• ASSIGNMENT: From the line containing "Instruction: Browse repository" down to the final line of the entries below, return each line exactly and drop the pictures.

• DATASET ENTRIES:
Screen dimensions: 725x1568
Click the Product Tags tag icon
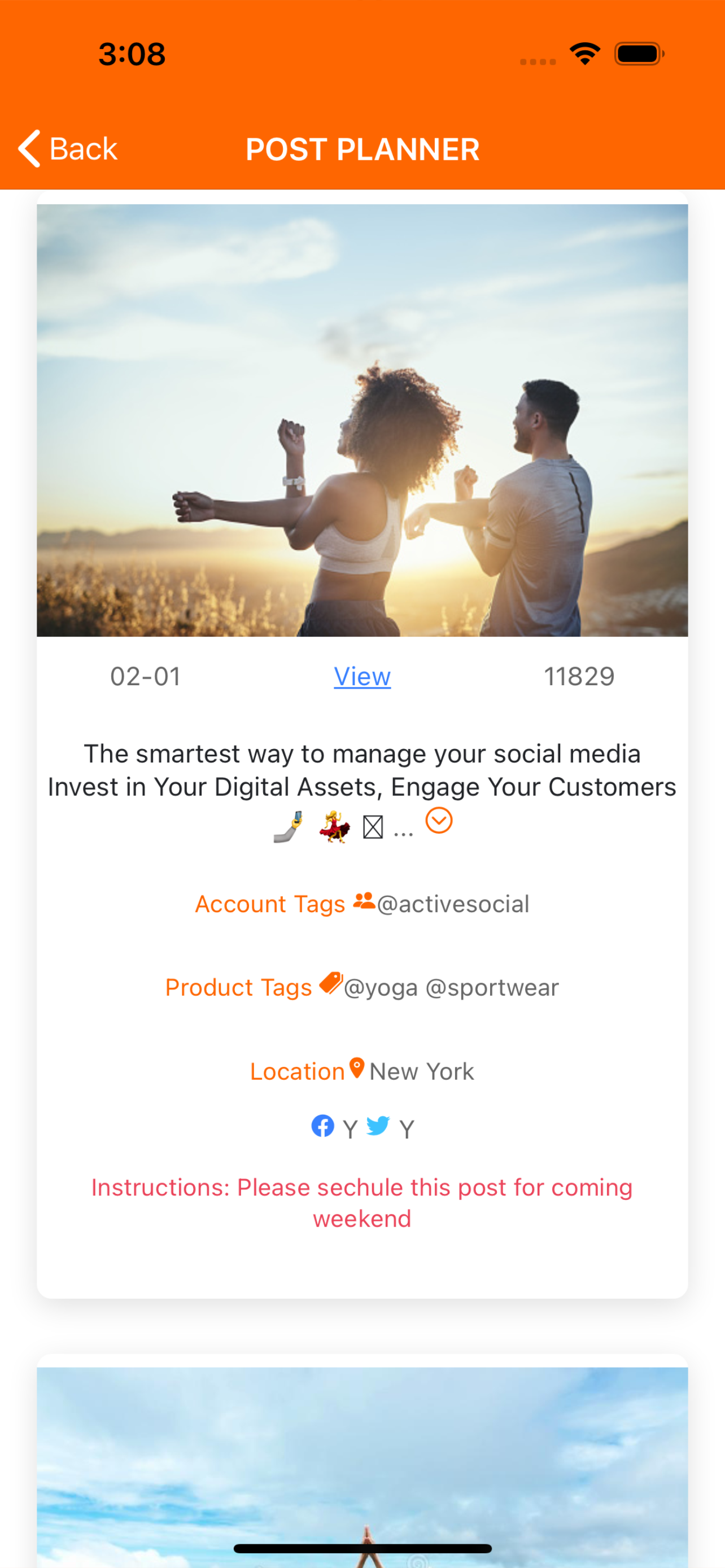pyautogui.click(x=331, y=983)
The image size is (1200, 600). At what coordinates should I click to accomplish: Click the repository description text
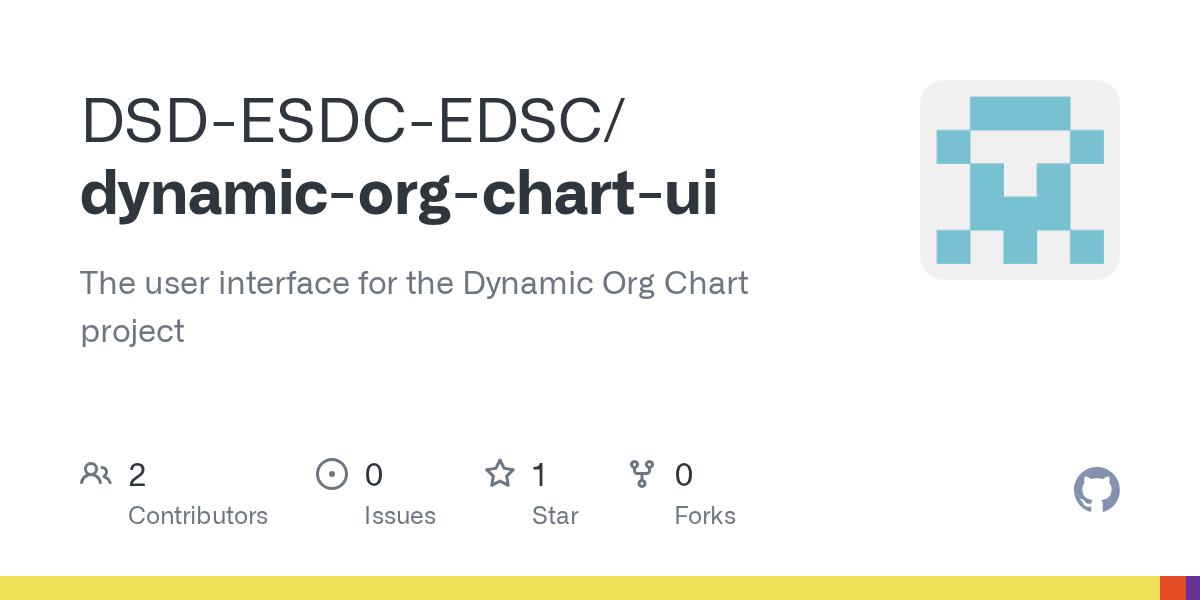(414, 307)
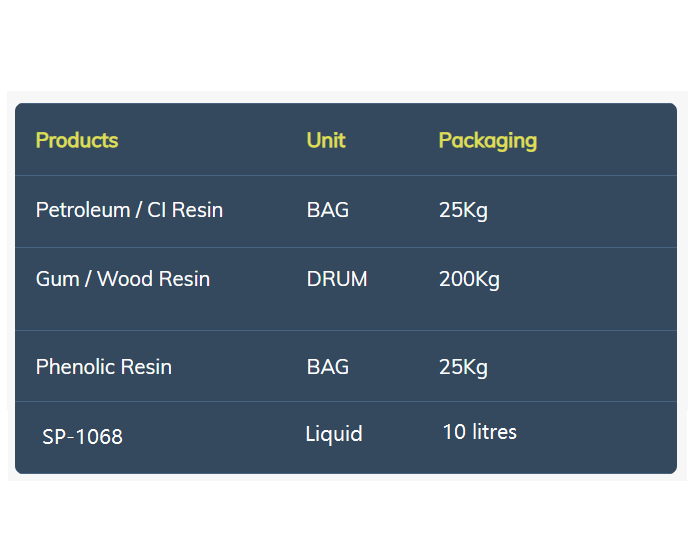The width and height of the screenshot is (700, 550).
Task: Click the Liquid unit cell
Action: pyautogui.click(x=334, y=434)
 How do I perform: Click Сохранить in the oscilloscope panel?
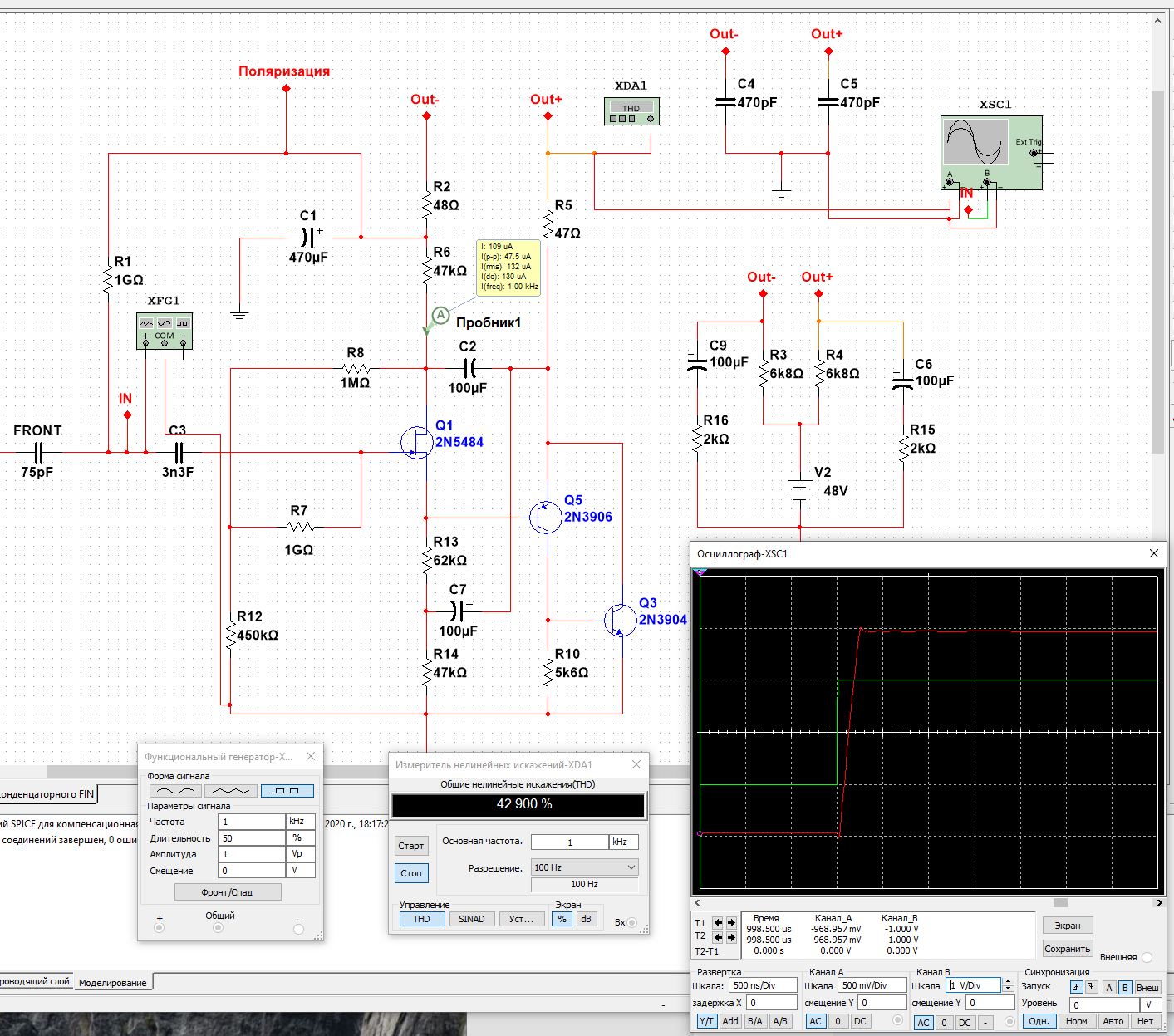pyautogui.click(x=1067, y=949)
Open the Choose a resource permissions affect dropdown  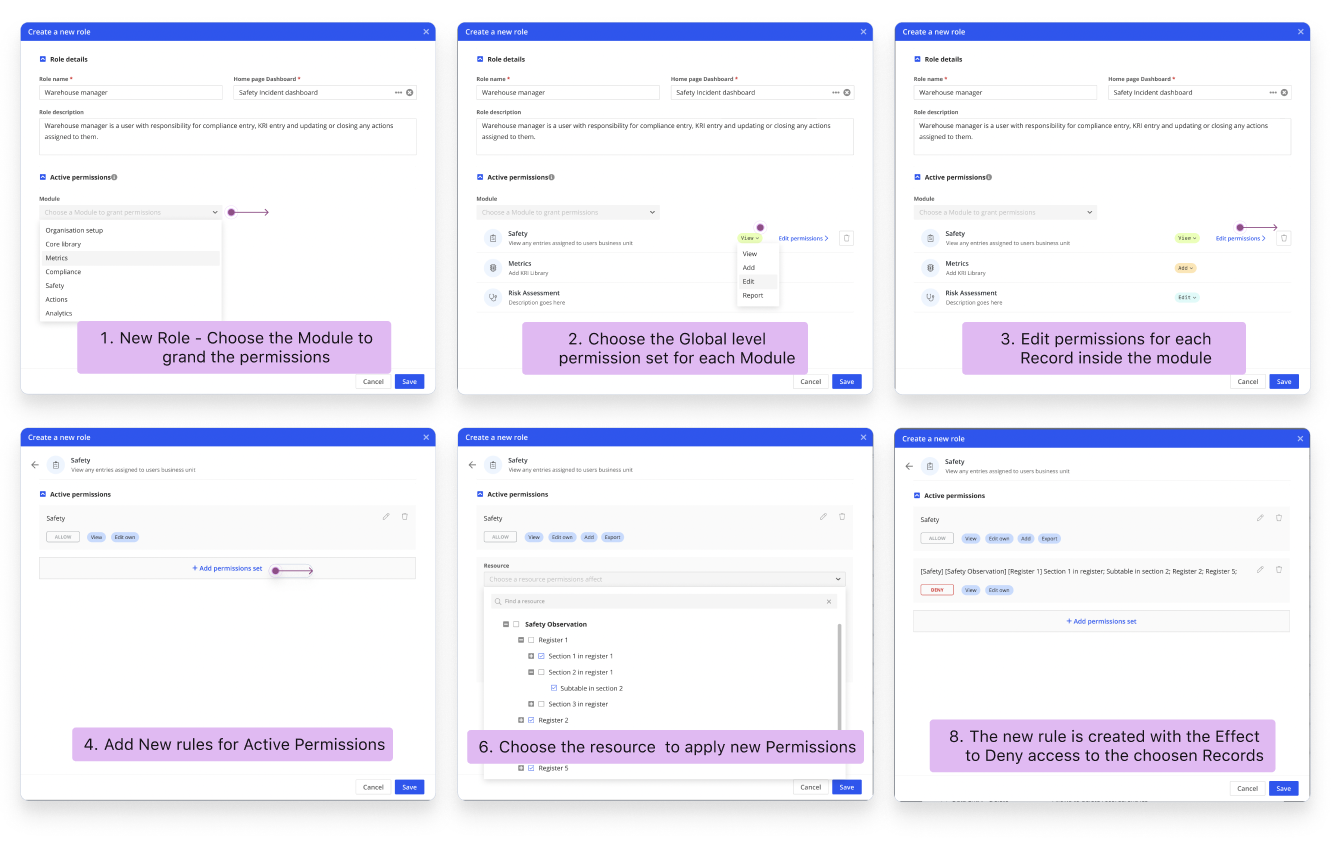(666, 581)
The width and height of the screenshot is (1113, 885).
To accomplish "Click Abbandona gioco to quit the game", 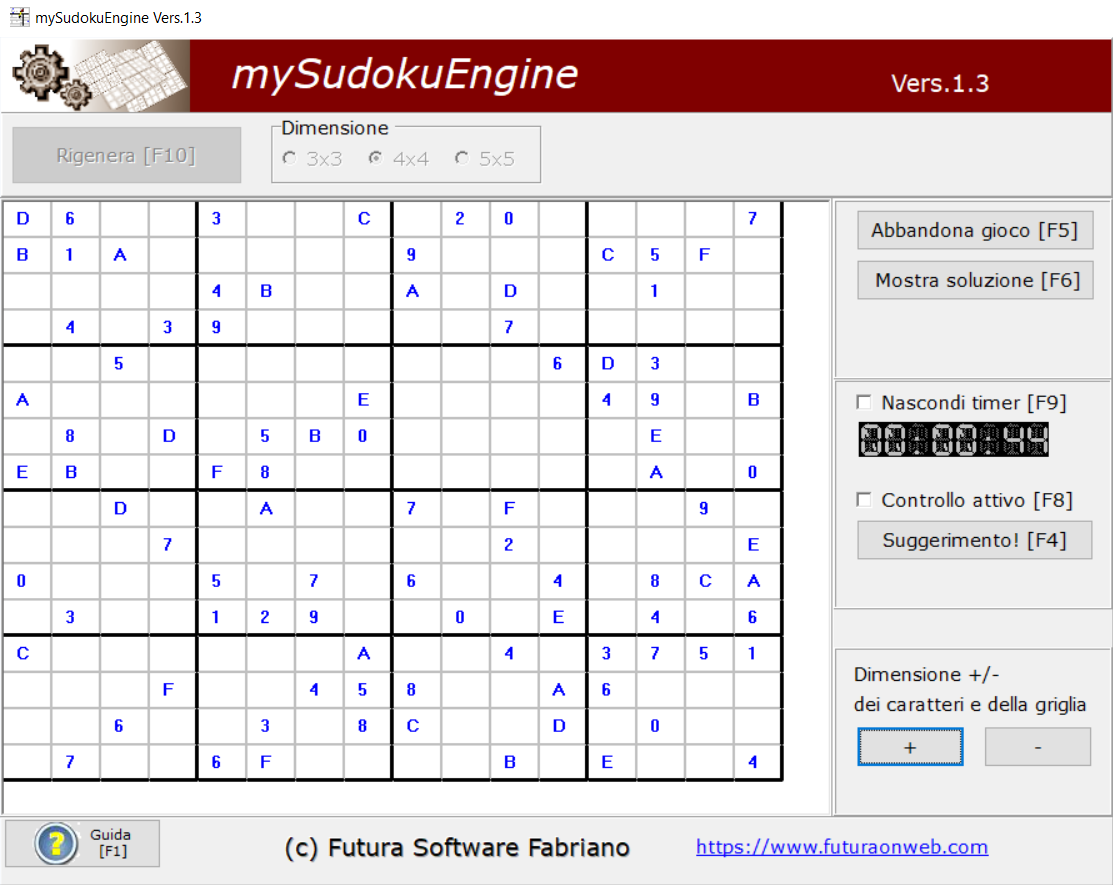I will [974, 229].
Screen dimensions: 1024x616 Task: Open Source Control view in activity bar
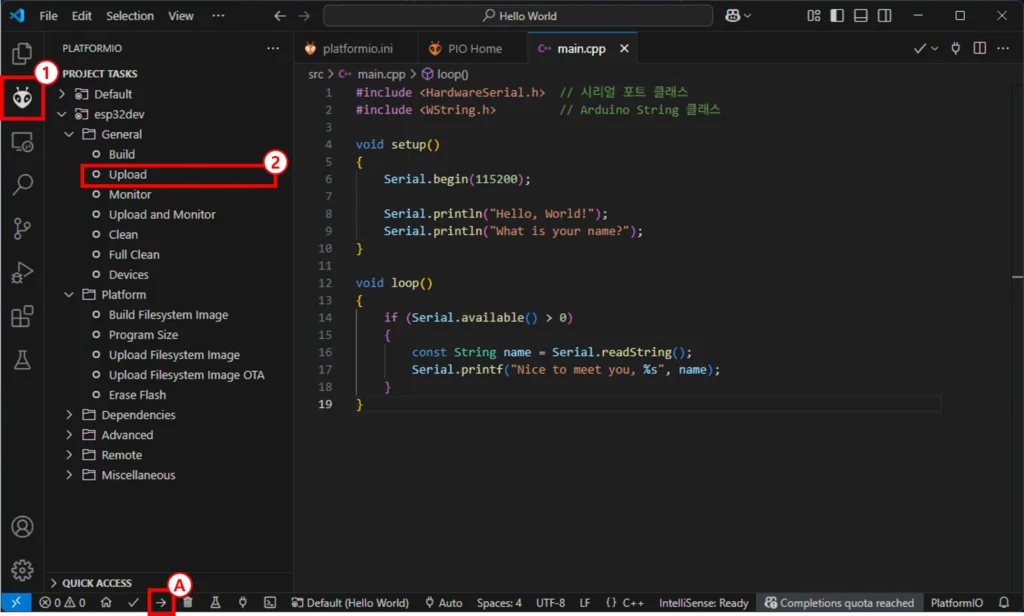pyautogui.click(x=22, y=228)
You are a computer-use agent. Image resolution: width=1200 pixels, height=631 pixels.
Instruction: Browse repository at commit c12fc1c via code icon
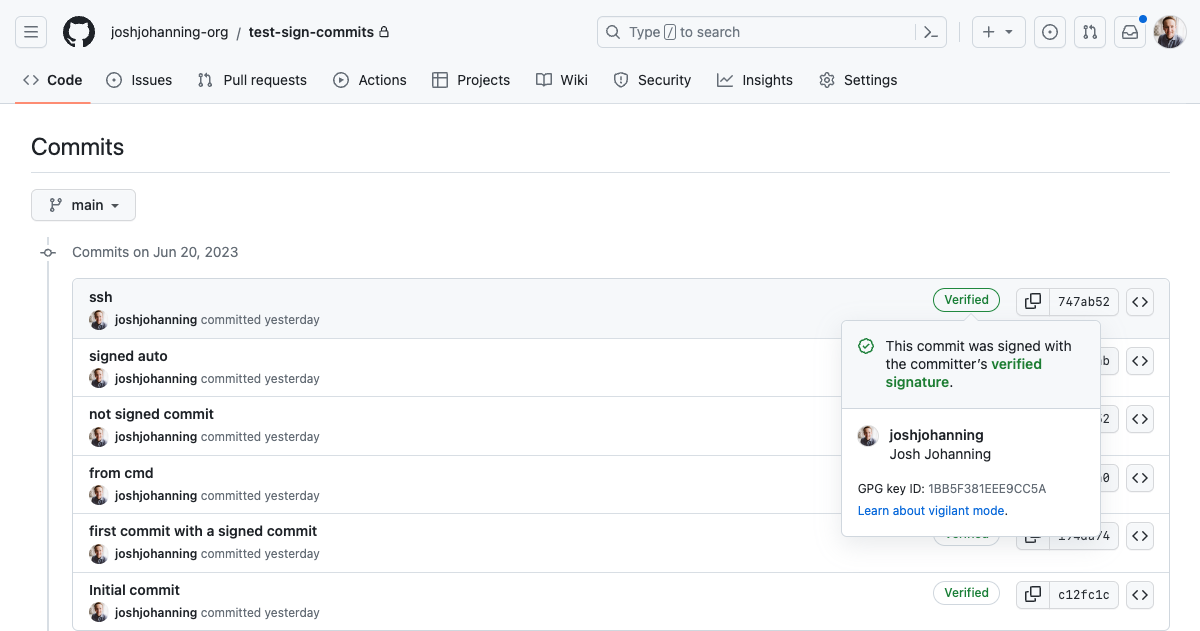click(1139, 594)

• ANSWER FOR THE TASK:
Instruction: Browse repository at commit c12fc1c via code icon
click(1139, 594)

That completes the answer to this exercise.